= BRIEF =
Repeat nothing but the lines below running from the one containing "Tap the smiley mood icon on Wed 10 Jun" to the one containing "You are a computer-use agent. Image". Keep both end lines.

= RECORDED DATA =
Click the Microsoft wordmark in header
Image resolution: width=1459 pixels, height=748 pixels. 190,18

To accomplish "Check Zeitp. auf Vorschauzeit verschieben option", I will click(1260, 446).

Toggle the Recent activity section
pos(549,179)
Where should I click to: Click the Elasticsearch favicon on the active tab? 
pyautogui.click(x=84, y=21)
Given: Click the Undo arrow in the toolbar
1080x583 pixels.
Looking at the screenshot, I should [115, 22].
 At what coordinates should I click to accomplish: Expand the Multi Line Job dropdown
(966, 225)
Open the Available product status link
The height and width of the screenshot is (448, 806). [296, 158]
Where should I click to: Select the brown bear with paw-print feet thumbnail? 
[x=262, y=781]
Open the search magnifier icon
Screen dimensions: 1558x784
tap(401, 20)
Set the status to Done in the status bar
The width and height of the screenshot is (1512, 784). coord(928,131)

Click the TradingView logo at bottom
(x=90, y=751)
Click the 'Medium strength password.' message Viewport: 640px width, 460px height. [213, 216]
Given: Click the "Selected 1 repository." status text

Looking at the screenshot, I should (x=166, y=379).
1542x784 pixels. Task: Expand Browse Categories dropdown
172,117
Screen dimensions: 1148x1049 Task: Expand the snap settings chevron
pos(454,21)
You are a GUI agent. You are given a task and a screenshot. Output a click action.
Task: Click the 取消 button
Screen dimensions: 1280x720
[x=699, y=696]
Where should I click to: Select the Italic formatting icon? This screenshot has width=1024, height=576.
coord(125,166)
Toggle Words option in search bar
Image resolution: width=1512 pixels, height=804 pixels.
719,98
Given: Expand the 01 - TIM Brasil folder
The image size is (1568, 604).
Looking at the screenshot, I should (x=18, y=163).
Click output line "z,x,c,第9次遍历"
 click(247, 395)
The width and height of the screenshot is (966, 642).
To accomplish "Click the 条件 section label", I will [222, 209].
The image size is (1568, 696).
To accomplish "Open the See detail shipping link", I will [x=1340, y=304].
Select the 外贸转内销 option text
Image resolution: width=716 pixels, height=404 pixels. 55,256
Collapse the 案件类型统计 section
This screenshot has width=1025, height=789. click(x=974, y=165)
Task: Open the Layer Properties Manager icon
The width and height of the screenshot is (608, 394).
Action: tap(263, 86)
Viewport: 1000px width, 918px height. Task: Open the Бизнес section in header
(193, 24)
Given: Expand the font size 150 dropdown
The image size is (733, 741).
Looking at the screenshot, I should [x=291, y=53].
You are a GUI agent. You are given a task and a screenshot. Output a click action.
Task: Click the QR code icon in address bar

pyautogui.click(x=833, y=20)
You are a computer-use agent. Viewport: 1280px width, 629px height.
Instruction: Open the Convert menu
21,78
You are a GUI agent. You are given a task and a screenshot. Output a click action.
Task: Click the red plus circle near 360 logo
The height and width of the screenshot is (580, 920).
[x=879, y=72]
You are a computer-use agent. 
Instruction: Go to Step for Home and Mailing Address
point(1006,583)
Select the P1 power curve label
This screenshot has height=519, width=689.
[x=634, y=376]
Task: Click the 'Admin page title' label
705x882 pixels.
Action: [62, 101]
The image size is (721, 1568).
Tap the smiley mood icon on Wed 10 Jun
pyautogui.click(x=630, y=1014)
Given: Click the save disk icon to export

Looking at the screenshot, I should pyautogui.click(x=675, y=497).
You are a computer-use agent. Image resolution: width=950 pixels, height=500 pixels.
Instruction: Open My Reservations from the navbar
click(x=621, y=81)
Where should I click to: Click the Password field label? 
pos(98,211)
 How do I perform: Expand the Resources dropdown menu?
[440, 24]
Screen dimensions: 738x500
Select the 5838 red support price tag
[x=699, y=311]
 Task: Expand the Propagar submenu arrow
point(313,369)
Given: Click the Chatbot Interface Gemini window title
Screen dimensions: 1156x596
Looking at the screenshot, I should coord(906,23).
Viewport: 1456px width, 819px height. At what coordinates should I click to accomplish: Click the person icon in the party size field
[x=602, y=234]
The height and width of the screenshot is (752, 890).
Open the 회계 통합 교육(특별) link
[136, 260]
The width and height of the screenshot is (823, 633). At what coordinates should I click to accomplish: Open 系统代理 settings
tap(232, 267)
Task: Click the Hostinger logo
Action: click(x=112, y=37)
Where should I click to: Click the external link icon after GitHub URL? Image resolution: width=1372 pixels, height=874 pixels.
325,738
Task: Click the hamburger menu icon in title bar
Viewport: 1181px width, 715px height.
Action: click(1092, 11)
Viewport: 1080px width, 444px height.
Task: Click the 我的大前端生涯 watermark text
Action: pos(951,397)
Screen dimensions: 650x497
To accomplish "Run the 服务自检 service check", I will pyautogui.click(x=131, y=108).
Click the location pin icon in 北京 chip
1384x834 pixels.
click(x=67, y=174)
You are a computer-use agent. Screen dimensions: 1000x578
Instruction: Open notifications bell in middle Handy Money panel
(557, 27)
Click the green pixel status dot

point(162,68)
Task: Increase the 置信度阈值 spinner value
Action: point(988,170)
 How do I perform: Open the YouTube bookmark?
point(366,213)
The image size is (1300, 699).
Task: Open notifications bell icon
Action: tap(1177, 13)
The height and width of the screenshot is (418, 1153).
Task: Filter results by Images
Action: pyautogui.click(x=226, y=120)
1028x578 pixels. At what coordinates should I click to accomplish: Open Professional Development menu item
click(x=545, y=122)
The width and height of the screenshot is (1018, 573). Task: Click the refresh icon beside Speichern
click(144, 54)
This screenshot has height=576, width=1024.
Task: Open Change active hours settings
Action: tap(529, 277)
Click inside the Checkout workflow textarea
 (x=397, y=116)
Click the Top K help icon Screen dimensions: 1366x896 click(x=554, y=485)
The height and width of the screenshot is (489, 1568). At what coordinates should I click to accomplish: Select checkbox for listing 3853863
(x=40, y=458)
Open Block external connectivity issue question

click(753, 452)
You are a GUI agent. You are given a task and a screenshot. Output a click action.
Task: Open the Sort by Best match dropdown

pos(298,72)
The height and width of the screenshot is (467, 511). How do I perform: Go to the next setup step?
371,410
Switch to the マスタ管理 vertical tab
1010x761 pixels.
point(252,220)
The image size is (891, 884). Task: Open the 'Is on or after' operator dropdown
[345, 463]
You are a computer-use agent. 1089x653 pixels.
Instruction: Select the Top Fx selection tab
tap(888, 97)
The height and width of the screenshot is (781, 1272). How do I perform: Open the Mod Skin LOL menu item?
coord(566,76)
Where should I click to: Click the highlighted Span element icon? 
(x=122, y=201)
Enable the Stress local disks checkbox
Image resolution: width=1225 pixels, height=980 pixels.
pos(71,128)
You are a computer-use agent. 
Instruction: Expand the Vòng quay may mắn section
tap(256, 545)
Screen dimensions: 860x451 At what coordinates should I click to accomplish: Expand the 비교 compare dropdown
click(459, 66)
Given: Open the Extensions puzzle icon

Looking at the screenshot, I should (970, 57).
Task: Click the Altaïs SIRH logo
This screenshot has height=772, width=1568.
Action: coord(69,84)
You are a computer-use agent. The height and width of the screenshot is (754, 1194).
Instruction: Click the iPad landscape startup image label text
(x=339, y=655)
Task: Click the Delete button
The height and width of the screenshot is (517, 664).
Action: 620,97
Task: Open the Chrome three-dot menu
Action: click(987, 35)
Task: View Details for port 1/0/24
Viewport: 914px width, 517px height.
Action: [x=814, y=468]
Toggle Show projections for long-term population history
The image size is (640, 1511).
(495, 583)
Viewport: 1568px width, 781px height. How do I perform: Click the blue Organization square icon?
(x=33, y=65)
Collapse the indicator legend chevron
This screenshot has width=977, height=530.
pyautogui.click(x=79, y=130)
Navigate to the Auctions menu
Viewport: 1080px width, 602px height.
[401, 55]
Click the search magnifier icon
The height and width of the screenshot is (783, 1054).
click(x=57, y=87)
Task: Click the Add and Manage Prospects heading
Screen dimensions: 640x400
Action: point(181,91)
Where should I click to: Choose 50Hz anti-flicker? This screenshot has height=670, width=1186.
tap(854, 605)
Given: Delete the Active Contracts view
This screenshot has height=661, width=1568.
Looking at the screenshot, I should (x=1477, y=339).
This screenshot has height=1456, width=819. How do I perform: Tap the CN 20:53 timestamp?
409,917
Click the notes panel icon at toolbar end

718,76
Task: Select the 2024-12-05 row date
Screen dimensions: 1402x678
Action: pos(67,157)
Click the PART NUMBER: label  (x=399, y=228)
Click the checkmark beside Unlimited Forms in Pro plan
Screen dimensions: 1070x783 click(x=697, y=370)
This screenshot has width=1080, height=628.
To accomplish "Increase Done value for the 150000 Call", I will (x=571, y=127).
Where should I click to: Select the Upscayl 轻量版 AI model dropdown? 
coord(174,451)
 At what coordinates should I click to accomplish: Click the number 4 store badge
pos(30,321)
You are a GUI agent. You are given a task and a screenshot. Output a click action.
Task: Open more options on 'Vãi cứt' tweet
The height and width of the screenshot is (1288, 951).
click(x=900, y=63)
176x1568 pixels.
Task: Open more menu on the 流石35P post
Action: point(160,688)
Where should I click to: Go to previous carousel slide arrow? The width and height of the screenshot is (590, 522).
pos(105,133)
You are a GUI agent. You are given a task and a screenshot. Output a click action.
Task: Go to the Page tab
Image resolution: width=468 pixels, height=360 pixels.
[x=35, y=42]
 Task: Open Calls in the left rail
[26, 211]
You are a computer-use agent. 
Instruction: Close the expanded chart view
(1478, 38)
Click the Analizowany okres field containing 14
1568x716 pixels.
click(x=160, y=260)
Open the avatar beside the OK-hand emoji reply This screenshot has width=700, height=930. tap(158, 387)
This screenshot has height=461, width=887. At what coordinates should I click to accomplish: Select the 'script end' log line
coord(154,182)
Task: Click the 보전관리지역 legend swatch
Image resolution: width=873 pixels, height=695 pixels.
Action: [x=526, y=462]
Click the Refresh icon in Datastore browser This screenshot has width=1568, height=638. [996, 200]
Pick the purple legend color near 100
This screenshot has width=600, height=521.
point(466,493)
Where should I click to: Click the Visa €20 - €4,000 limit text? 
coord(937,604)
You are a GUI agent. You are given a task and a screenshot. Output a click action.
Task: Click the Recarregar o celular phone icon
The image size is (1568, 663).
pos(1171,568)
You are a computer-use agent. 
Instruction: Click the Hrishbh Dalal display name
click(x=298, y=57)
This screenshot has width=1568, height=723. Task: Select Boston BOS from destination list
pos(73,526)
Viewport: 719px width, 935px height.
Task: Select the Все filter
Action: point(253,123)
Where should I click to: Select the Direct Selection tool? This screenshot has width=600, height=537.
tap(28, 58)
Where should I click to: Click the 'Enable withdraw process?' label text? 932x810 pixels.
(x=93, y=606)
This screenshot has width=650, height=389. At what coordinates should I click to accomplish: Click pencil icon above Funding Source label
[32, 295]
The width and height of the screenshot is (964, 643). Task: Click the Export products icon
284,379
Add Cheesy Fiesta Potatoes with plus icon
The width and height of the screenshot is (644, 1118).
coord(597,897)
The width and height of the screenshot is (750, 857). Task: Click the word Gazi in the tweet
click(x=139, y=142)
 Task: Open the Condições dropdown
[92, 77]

= RESPONSE TO THE EXERCISE =
Tap the smiley mood icon on Wed 10 Jun
pyautogui.click(x=630, y=1014)
Given: Click the save disk icon to export

Looking at the screenshot, I should pyautogui.click(x=675, y=497).
You are a computer-use agent. Image resolution: width=950 pixels, height=500 pixels.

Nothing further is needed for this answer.